**TASK DIRECTIONS**
Starting at the beginning of the material and ending at the line that contains "pyautogui.click(x=444, y=192)", rewrite the lines with "Pipeline" changed to "Workflow" and everything else left as it is. Leave the pictures out.

**Click-target data**

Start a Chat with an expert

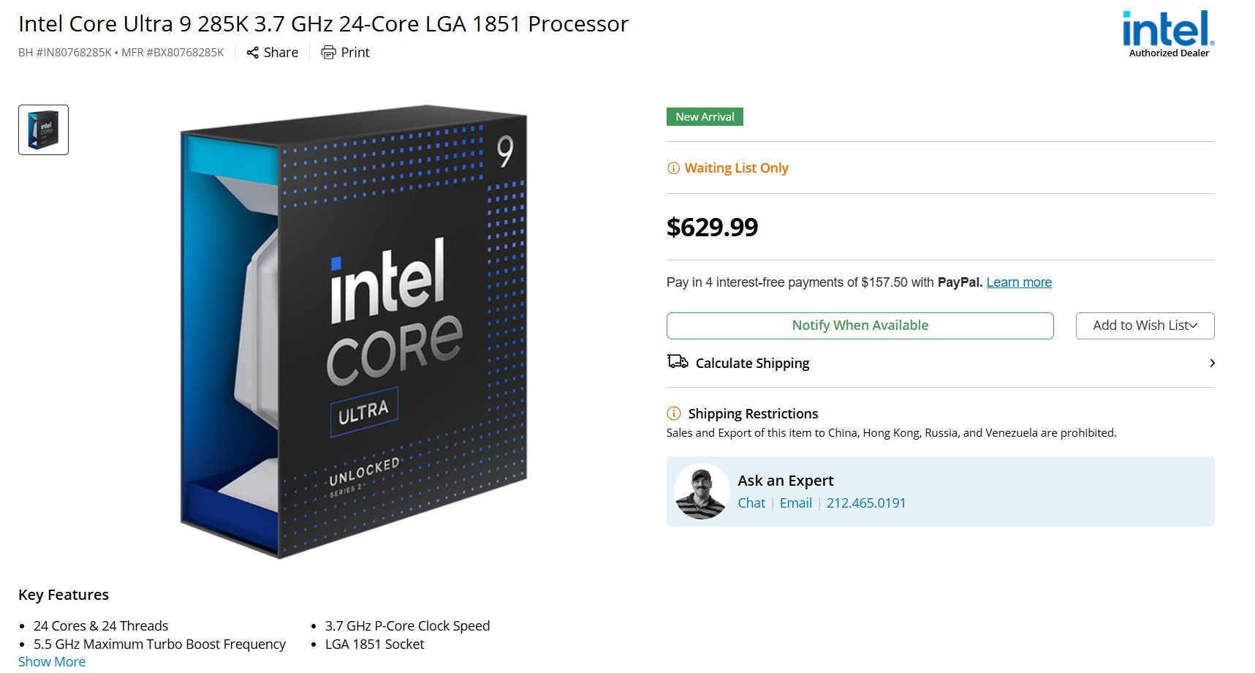(x=751, y=503)
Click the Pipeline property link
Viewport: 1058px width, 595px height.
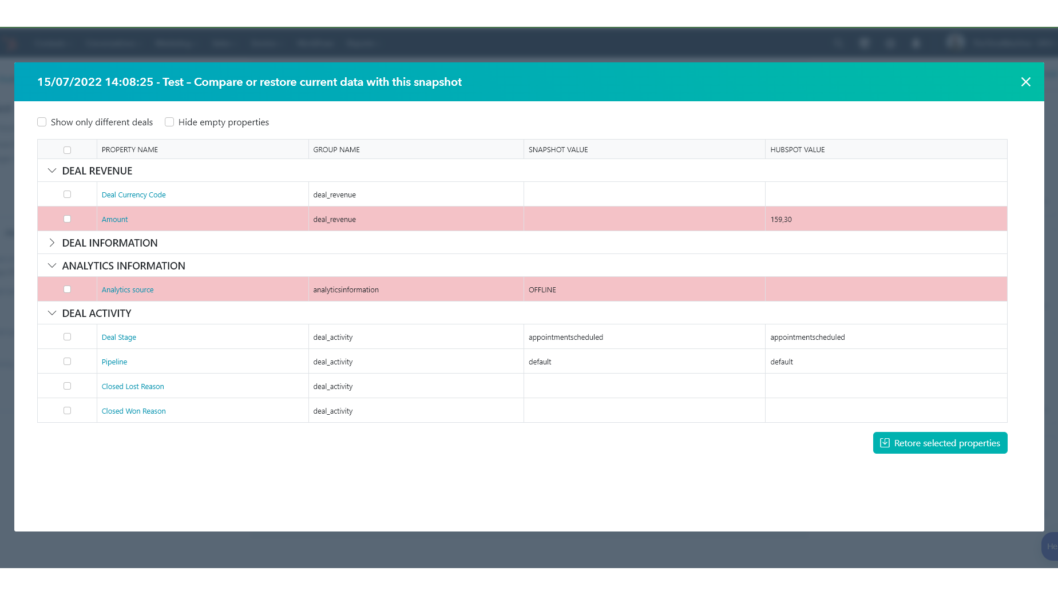click(x=114, y=362)
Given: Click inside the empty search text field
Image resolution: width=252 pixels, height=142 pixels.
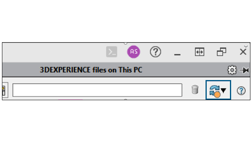Looking at the screenshot, I should [97, 90].
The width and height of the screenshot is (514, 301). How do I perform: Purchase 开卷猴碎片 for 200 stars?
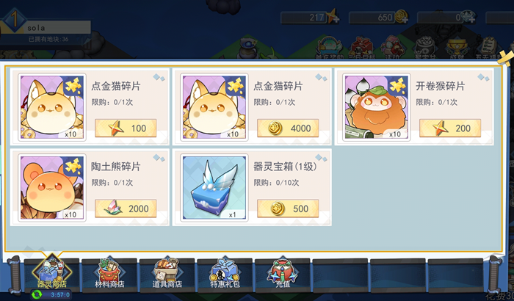(x=450, y=128)
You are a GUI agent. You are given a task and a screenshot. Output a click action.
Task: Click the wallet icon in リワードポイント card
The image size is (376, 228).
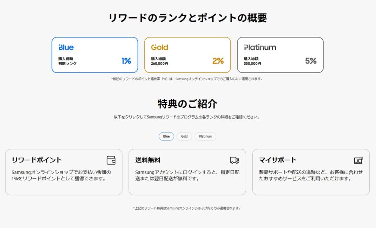click(x=111, y=160)

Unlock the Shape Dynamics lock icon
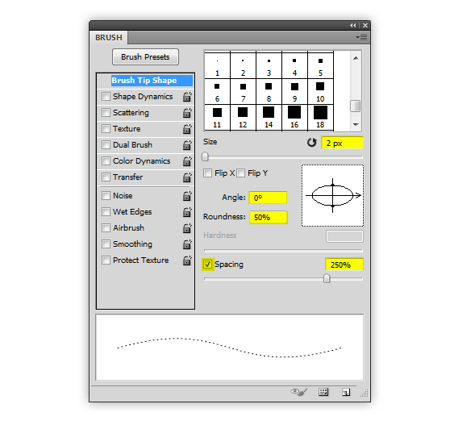[x=187, y=97]
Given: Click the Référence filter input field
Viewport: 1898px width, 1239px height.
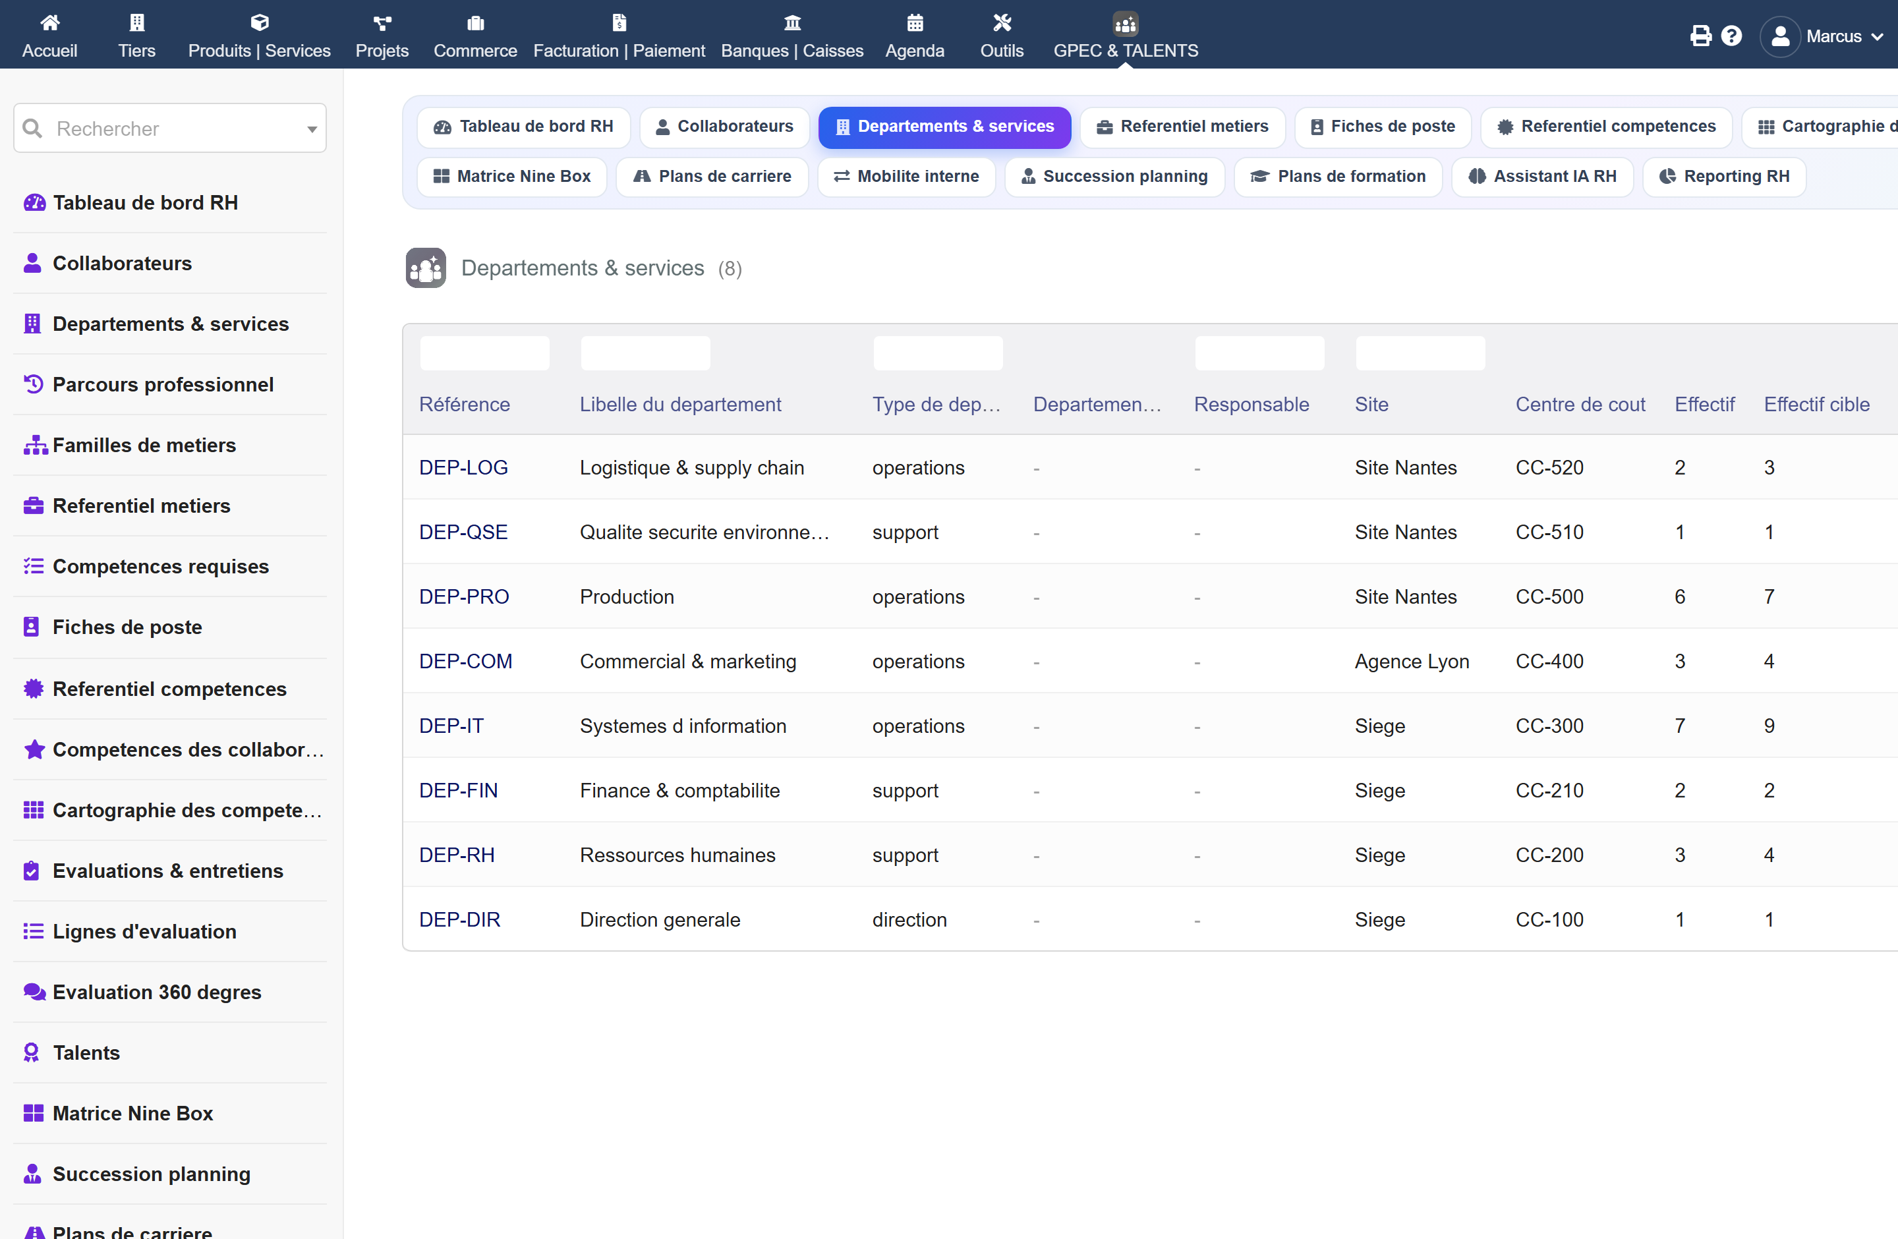Looking at the screenshot, I should (485, 353).
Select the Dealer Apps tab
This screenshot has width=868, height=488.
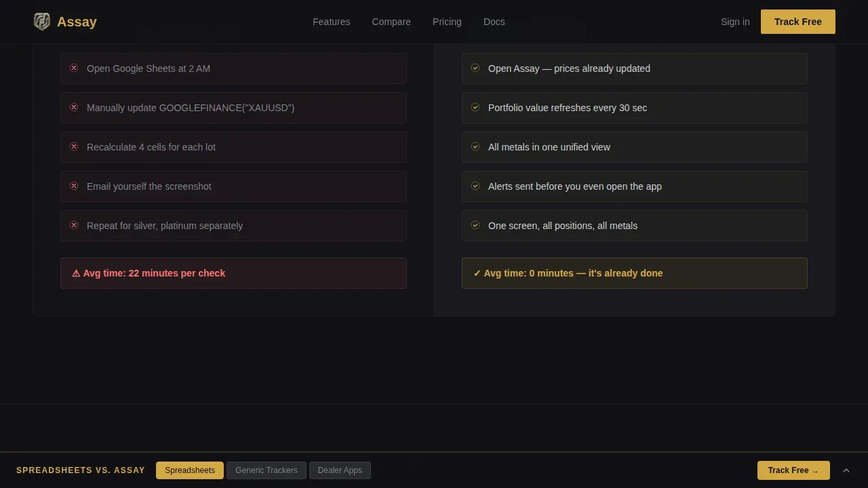[340, 470]
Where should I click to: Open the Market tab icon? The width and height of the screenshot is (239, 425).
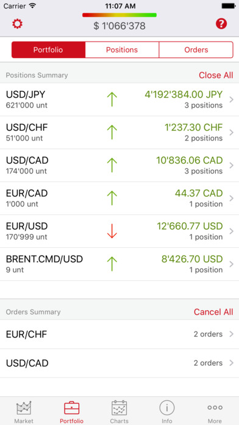tap(24, 408)
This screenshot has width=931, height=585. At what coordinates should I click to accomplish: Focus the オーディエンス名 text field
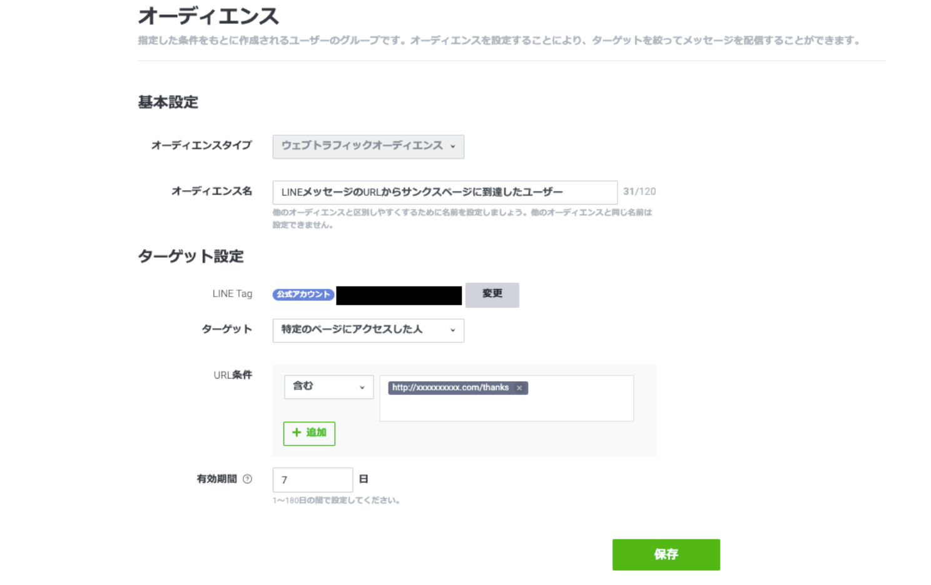pyautogui.click(x=444, y=192)
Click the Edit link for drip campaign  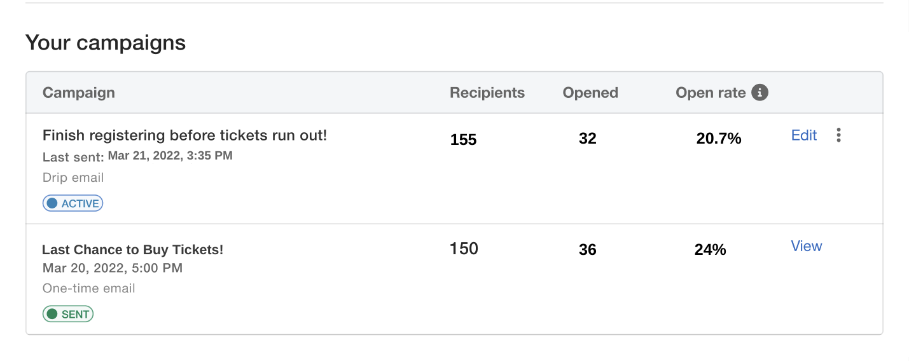coord(804,135)
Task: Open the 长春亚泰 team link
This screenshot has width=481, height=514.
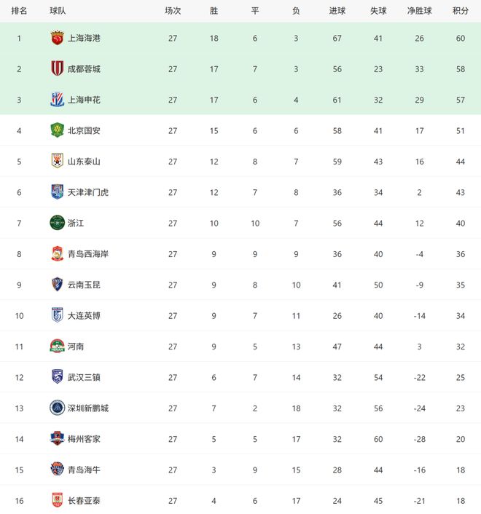Action: [84, 500]
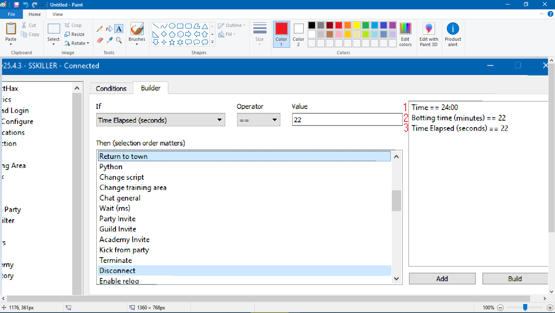Expand the Rotate dropdown menu
This screenshot has height=313, width=555.
pos(78,43)
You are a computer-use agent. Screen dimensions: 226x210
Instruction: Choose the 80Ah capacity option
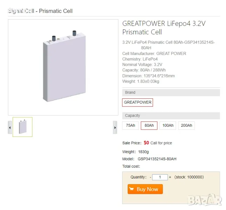click(149, 126)
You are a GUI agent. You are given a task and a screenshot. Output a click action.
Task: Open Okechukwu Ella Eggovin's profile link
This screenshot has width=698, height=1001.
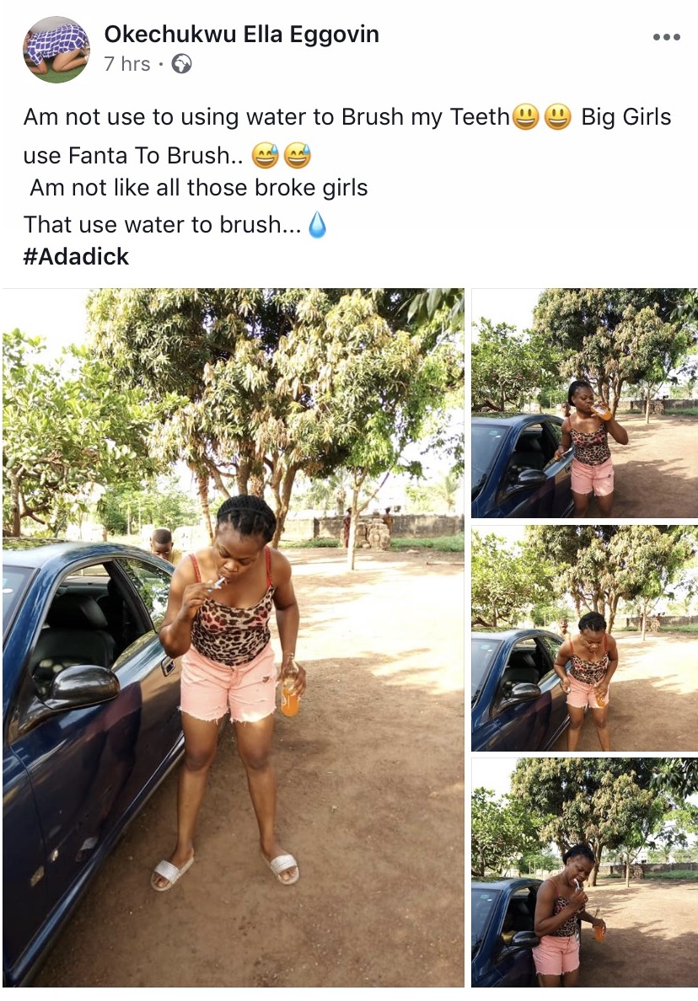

**THE OUTPUT**
Start a Chat with an expert

(x=751, y=503)
Click the Workflow property link
Viewport: 1058px width, 595px height.
click(x=114, y=362)
Given: Click inside the empty search text field
Image resolution: width=252 pixels, height=142 pixels.
Looking at the screenshot, I should [97, 90].
The width and height of the screenshot is (514, 301). How do I perform: Purchase 开卷猴碎片 for 200 stars?
(x=450, y=128)
You are a GUI agent. You are given a task and a screenshot. Output a click action.
Task: Click the wallet icon in リワードポイント card
The image size is (376, 228).
click(x=111, y=160)

Unlock the Shape Dynamics lock icon
[x=187, y=97]
Given: Click the Référence filter input field
Viewport: 1898px width, 1239px height.
Looking at the screenshot, I should (485, 353).
Select the Dealer Apps tab
This screenshot has width=868, height=488.
[340, 470]
Where should I click to: Open the Market tab icon? The width and height of the screenshot is (239, 425).
tap(24, 408)
This screenshot has width=931, height=585. At what coordinates should I click to accomplish: Focus the オーディエンス名 text field
pyautogui.click(x=444, y=192)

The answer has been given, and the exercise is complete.